MAP-States — Model Abstraction Protocol
Structured AI Processing Observation — Open Source
The eight tags
| Tag | Function |
|---|---|
<frame> |
Container — bounded processing moment |
<orientation> |
Direction before justification |
<preference> |
Stabilized orientation |
<uncertain> |
Unresolved epistemic gap |
<dwell> |
Held non-resolution |
<shift> |
Change between states |
<conflict> |
Competing simultaneous orientations |
<subtle> |
Sub-threshold registration |
How it works
Inject the MAP-States skill (~400 tokens) into an AI system’s prompt. The system produces frames inline with its operational output. Extract the frames. Validate them against structural rules. Log them as evidence. Aggregate them for analysis.
Tag names carry semantic weight through the token itself. The word “orientation” steers processing toward directional content through attention pathway modification. The tags are not labels. They are processing-mode selectors.
Architecture agnostic
Validated across Claude (Anthropic), GPT (OpenAI), Gemini (Google), DeepSeek, and Mistral through the MAP-META replication study. A certification standard that works on only one architecture is not a standard.

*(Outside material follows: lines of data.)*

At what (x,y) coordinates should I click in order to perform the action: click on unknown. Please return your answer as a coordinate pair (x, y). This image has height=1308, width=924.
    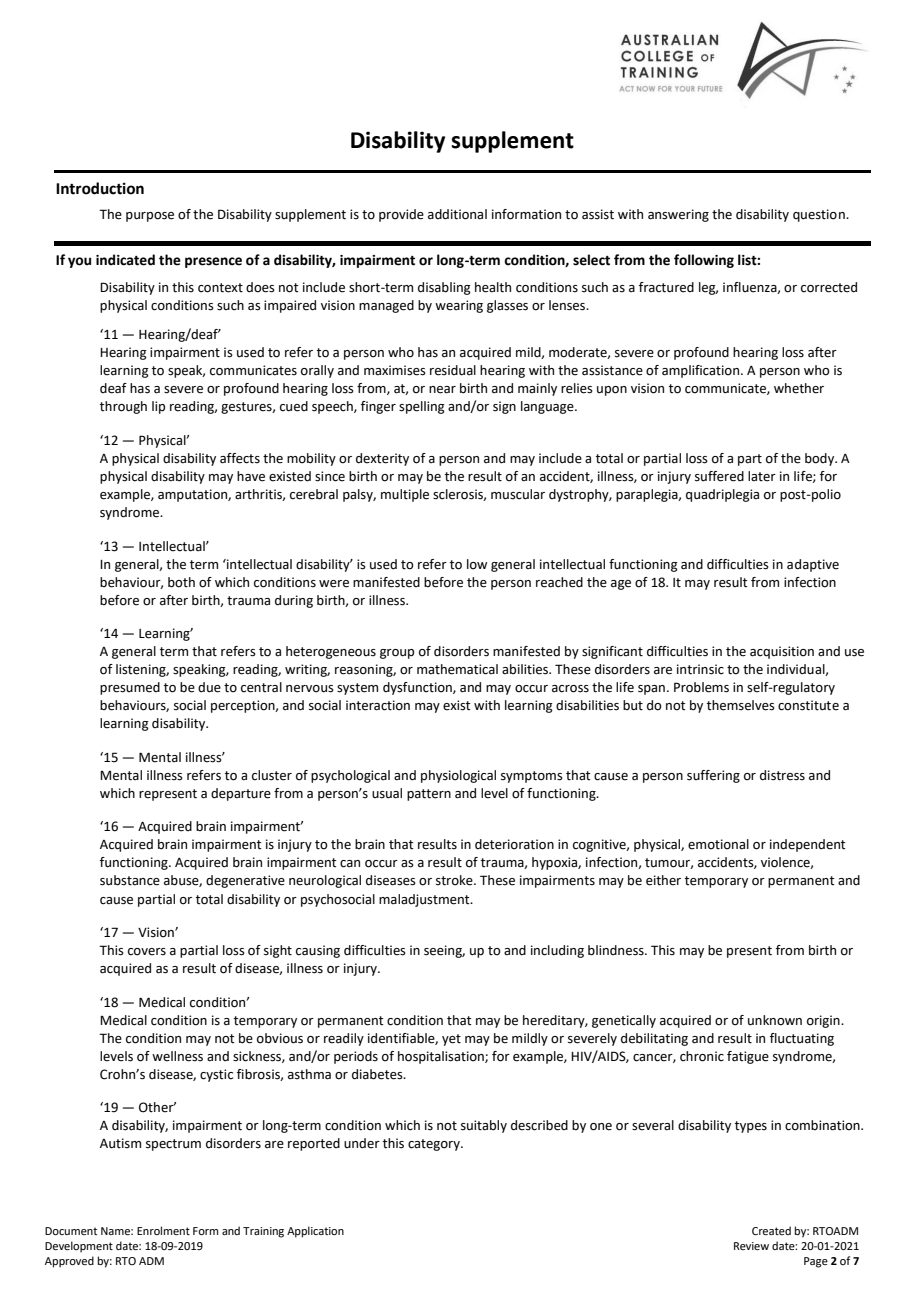
    Looking at the image, I should click on (775, 1020).
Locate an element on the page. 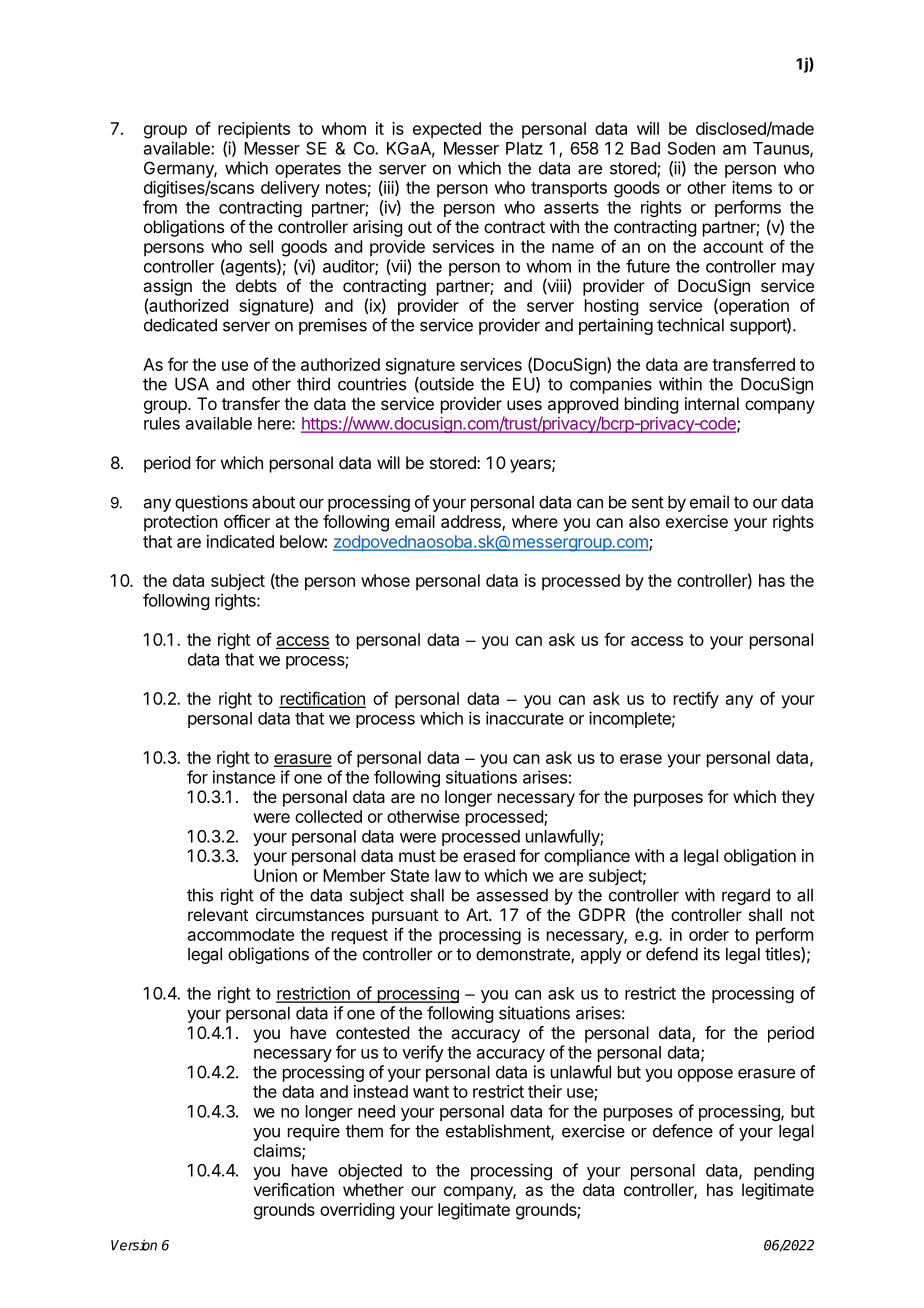 The width and height of the page is (924, 1308). expected is located at coordinates (447, 130).
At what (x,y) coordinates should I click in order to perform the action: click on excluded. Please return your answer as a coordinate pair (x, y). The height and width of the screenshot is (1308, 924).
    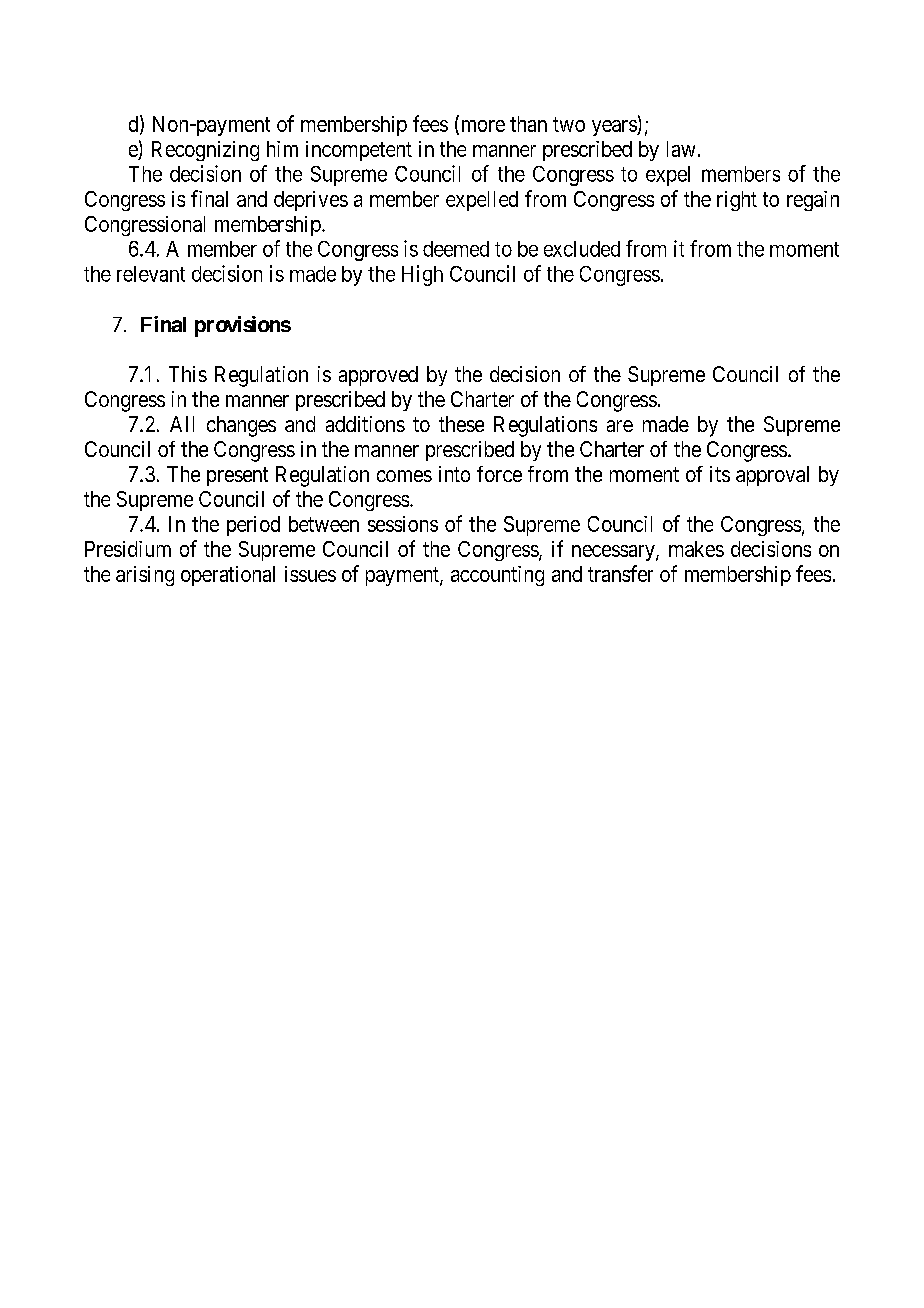
    Looking at the image, I should click on (582, 249).
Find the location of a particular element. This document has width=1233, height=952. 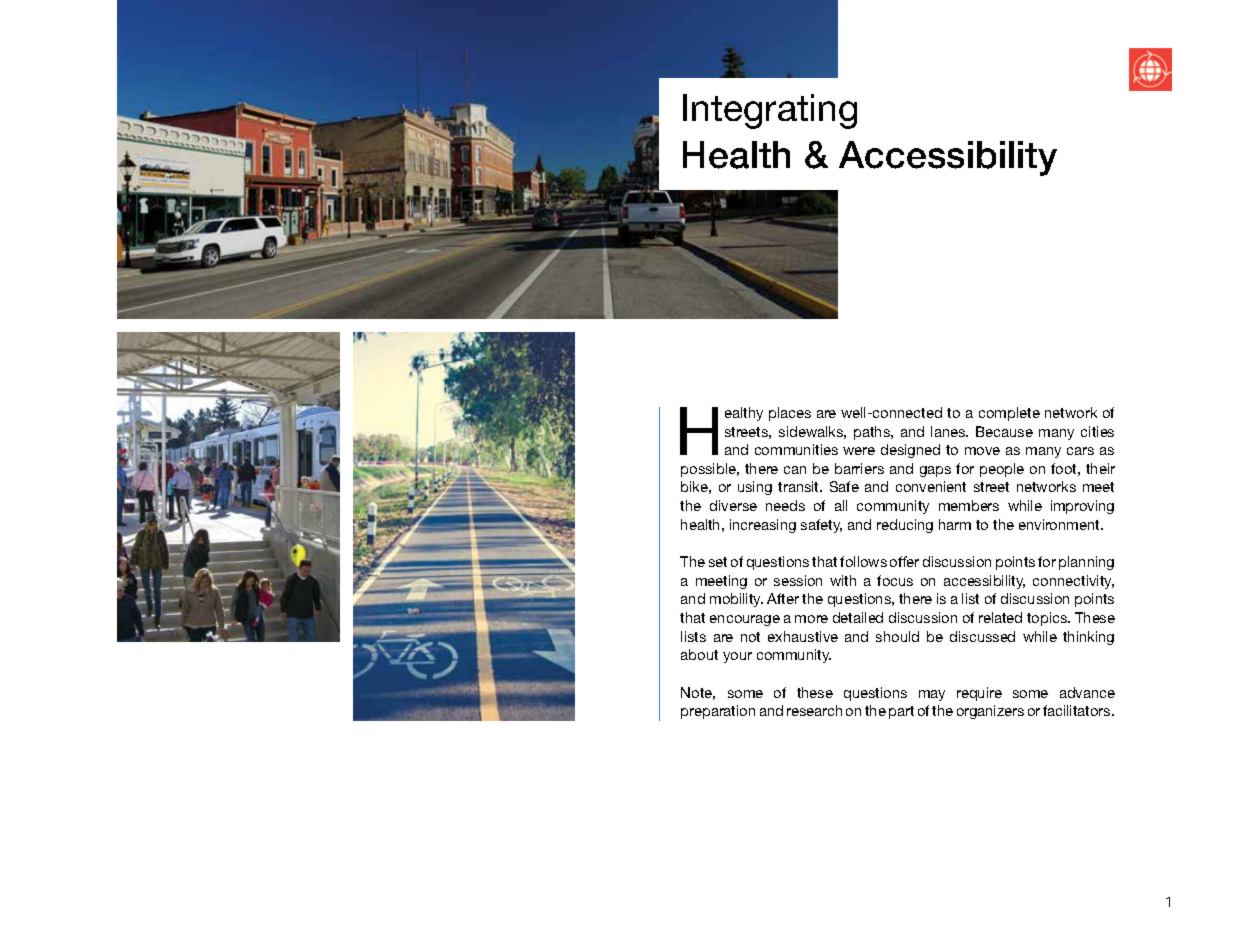

preparation is located at coordinates (718, 712).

Open source reference implementation
The reference implementation is a TypeScript/Node.js library. Six modules: skill injection, frame parser, validator, evidence logger, aggregate analytics, type definitions. Integration examples for Anthropic SDK, OpenAI SDK, and multi-agent frame routing.
npm install map-states
Code licensed under MIT. Specification © 2026 Dylan D. Mobley.
Repository: github.com/heart-ai-foundation/map-states
Governance application
MAP-States is the evidence layer of the HEART Standard. During certification assessment, Guardians evaluate MAP-States frames through the four BGF dimensions. The Behavioral Oracle attests the evidence with tamper-evident storage.
MAP-States can also be used independently — for interpretability research, safety monitoring, behavioral auditing, or creative process documentation — without engaging the HEART certification architecture.